Et je ne saurais non plus passer sous silence cet amour qu'il avait - comme moi, d'ailleurs - pour les éléphants. Vous vous souviendrez peut-être que c'était encore au temps où le Conseil d'Etat accueillait les éléphants, eh oui ! Après leur petit déjeuner il y avait le salut des autorités, et le Conseil d'Etat descendait de sa tour d'ivoire pour aller voir et saluer à son tour les éléphants. Babar, alias Philippe Joye, avait à cette époque fait sensation car il avait même souhaité monter sur un éléphant... Eh bien oui, je regrette que cette magnifique tradition se soit perdue, malgré les promesses du Conseil d'Etat de la réintroduire. Voilà pour ce petit aparté !
Je souhaite bon vent à Babar, en espérant qu'il pourra profiter de sa retraite et qu'il oubliera ces débats parlementaires pour vivre une retraite joyeuse. Adieu, Philippe Joye, pour ce qui est de ce parlement, mais au revoir pour tout le reste du temps ! (Applaudissements.)
M. Bertrand Buchs (PDC). Au nom de son ancien parti, je tiens à dire tout le respect que nous avons pour Philippe Joye, cet homme qui a eu l'idée de la traversée de la rade ou du lac, une idée que l'on porte encore maintenant et que l'on veut encore réaliser. Ce pont qu'il souhaitait, je pense qu'on pourra le faire, qu'on pourra l'obtenir. C'est quand même lui qui a lancé cette idée, et c'est vrai qu'il avait une vision au niveau de l'architecture. Je me rappelle que j'avais assisté - je ne le connaissais pas à l'époque - à l'inauguration de l'école du Val d'Arve à Carouge, qui avait été construite par lui-même. Mes enfants ont fait leurs classes au Val d'Arve et c'est une école magnifique, qui a permis aux élèves de se développer d'une façon formidable dans des lieux qui avaient été pensés pour les enfants, ce qui constitue une force, la force de l'architecture.

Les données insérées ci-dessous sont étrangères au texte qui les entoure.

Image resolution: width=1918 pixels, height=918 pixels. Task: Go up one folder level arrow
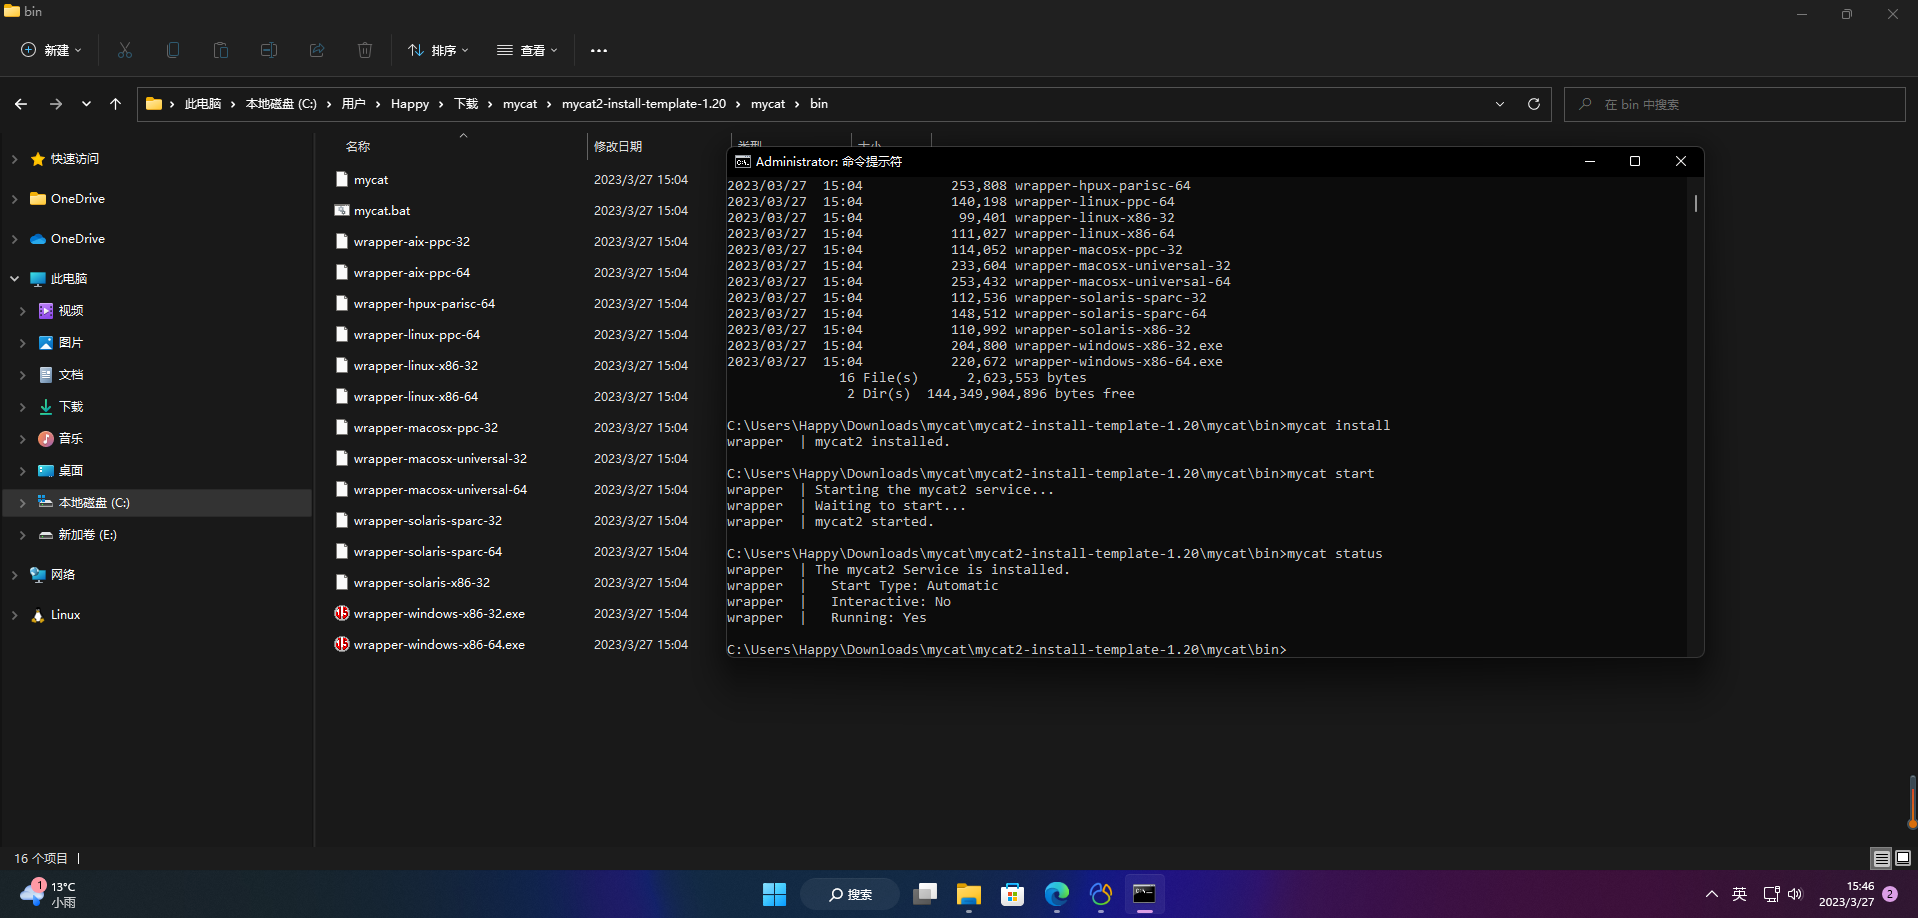pos(116,104)
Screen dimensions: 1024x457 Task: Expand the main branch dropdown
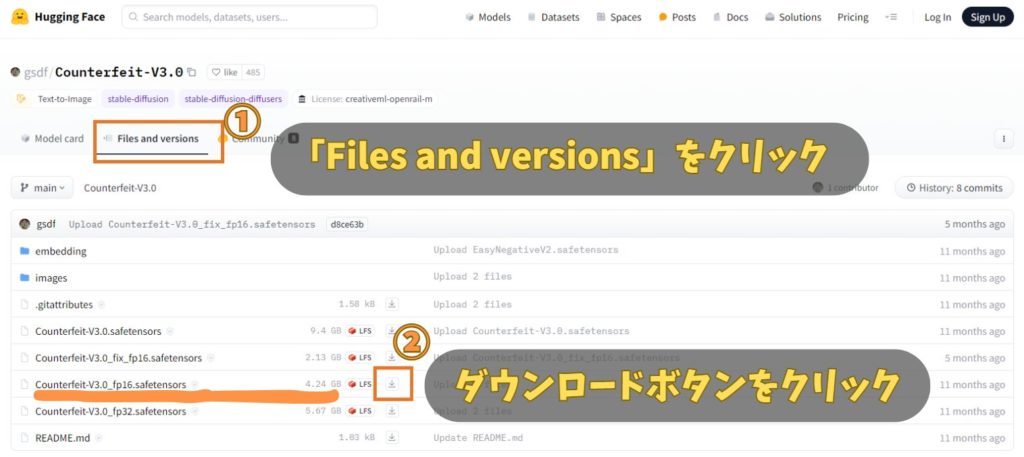(x=42, y=187)
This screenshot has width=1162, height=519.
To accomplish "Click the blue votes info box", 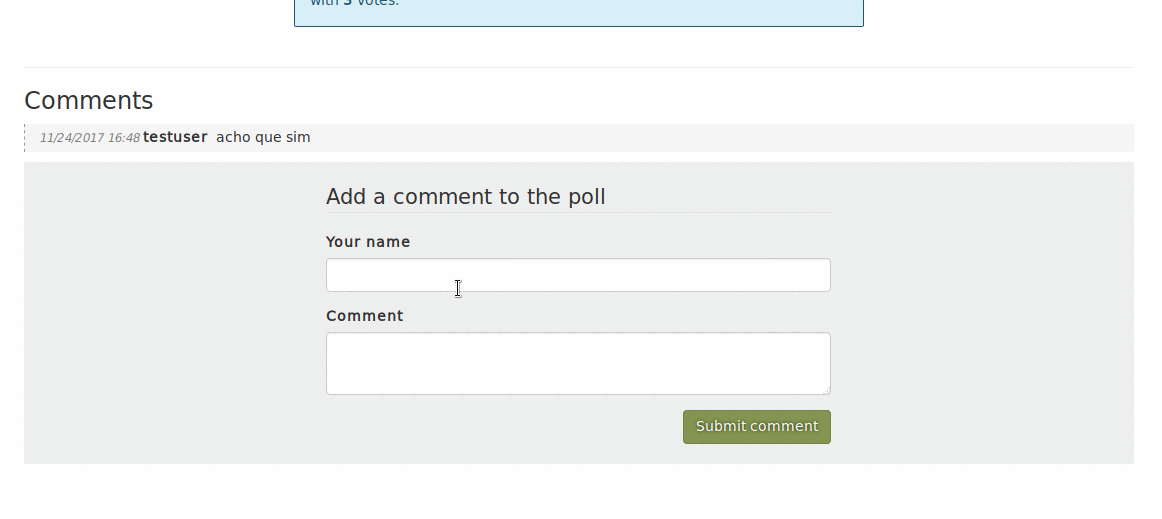I will pos(578,12).
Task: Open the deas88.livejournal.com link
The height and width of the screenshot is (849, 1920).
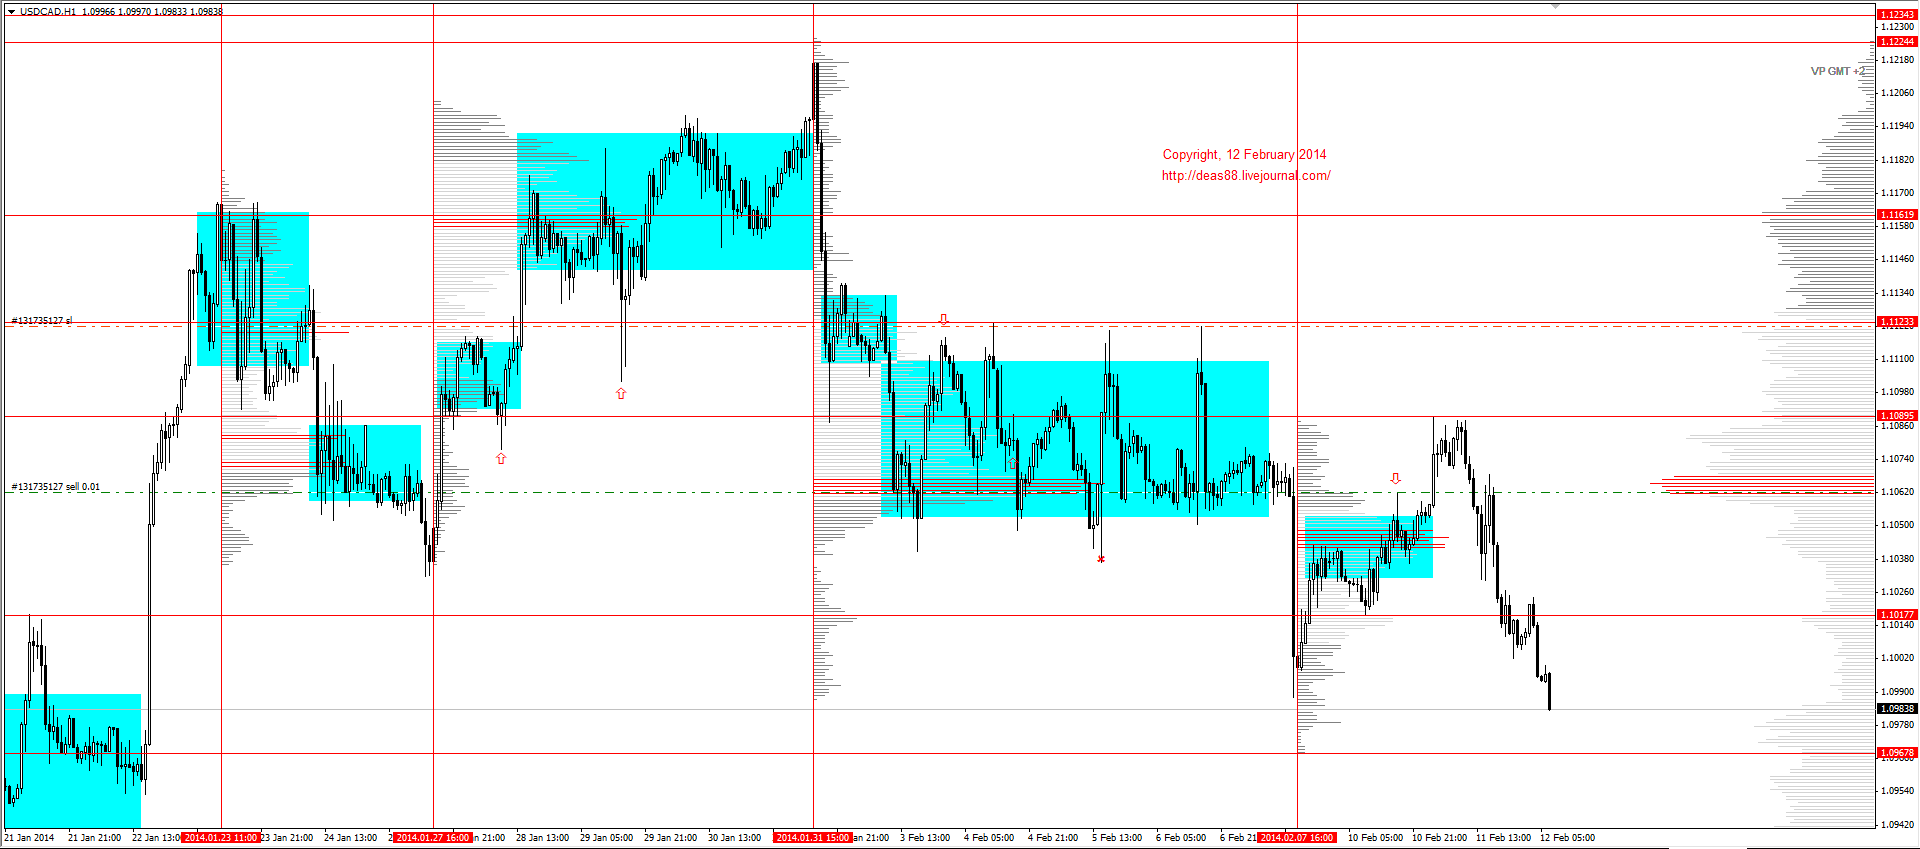Action: coord(1246,176)
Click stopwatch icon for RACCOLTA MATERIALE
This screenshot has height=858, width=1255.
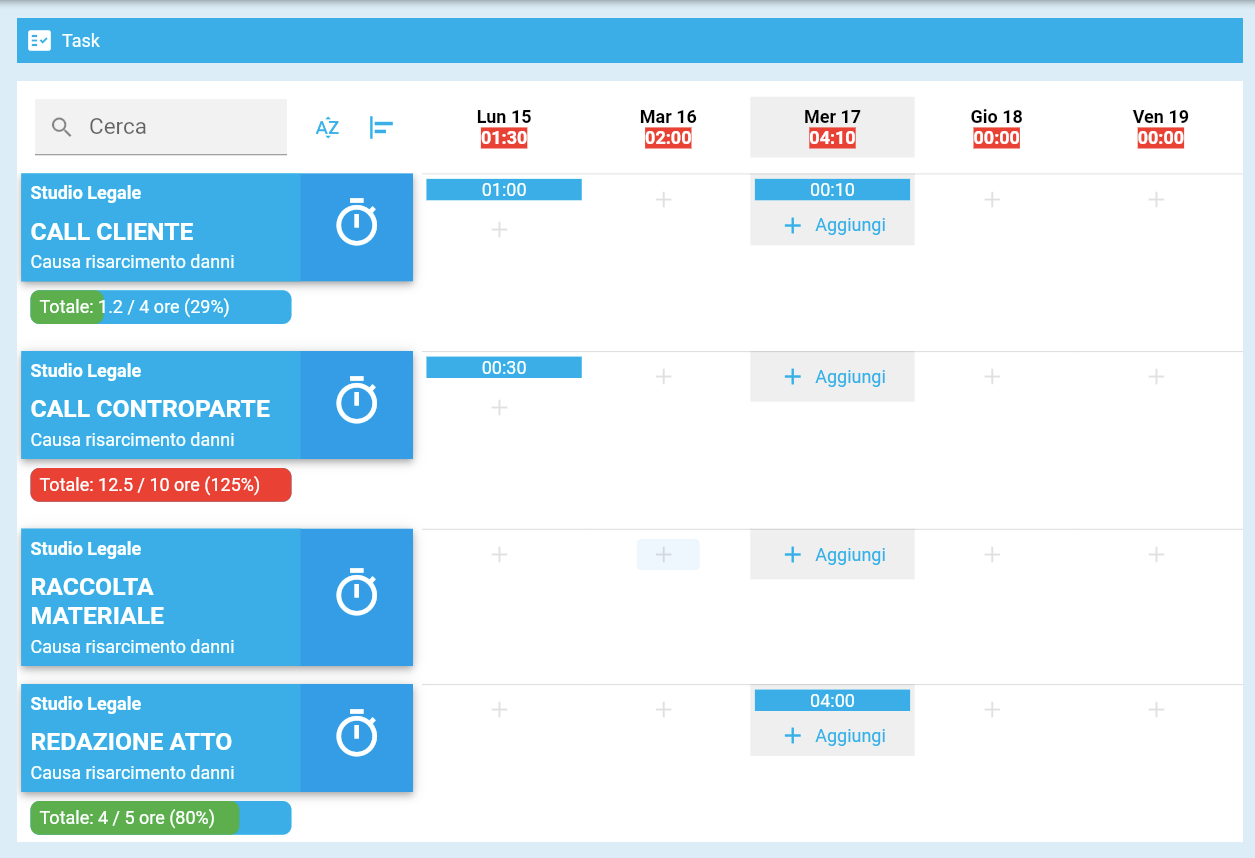pyautogui.click(x=356, y=595)
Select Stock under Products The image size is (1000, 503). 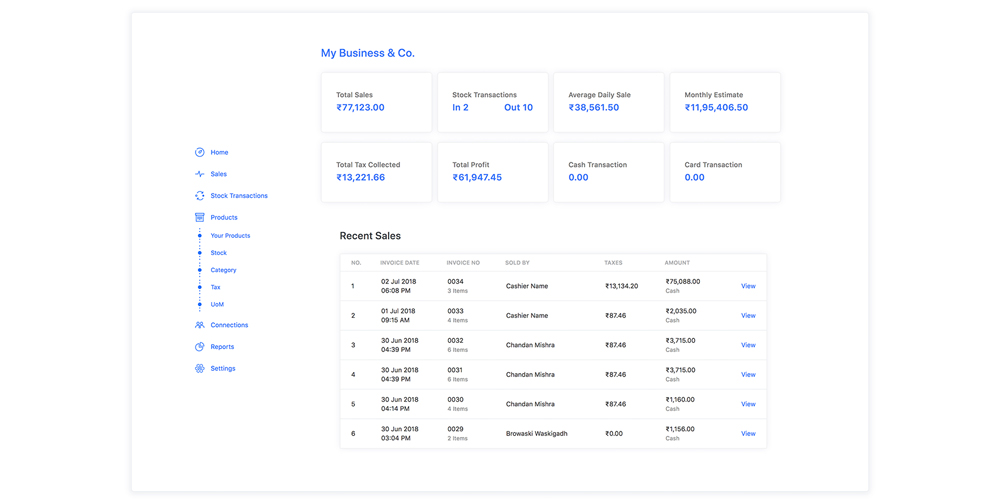pyautogui.click(x=218, y=253)
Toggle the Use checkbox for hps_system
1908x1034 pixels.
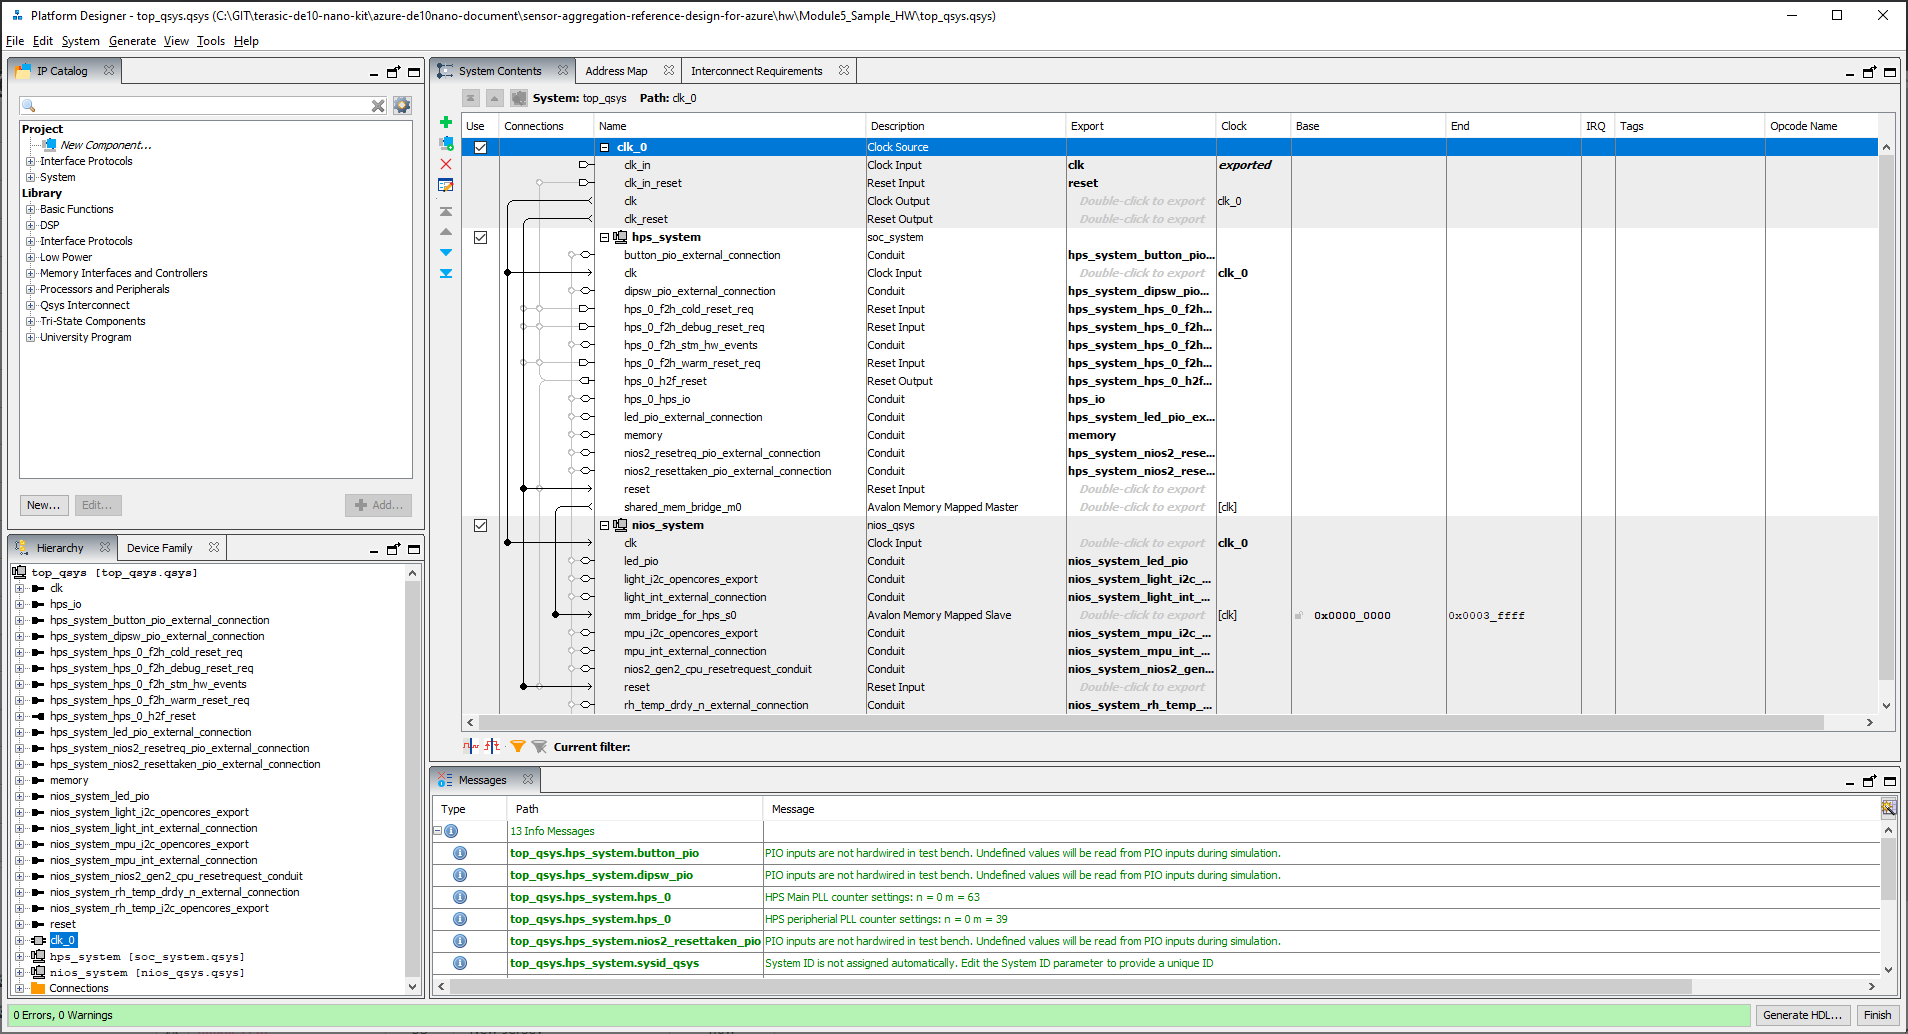click(x=480, y=237)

Nous, PDC, ancien parti de Philippe Joye, aimerions le remercier pour le travail qu'il a accompli pour la république, pour le travail qu'il a réalisé comme conseiller d'Etat, et je lui souhaite bonne chance pour la suite. (Applaudissements.)
Mme Marie-Thérèse Engelberts (MCG). Je voudrais rendre à Philippe Joye un hommage d'une nature un peu différente. C'est vrai que Philippe Joye est un grand architecte, il le restera toujours, c'est vrai que c'est un homme qui préférait la lumière à l'ombre - je crois qu'il l'a bien démontré - mais je voudrais dire aussi et surtout que c'est un grand monsieur. Il a vécu des revers politiques et personnels d'une rare difficulté, qu'il a assumés avec grandeur et élégance, tout en gardant une humilité et une modestie très importantes. Cela ne lui a pas fait changer son système de valeurs, il est resté tel que lui-même, lumineux, très ouvert aux relations avec les autres, et surtout il est resté debout, ce que certains ne sont pas capables de faire. Il a su garder cette vision de Genève, il n'en a pas voulu aux uns et aux autres, et pourtant il y aurait eu de quoi... C'est donc en tout cas pour moi à la fois un poète et un grand homme, et il nous sert d'exemple. (Applaudissements.)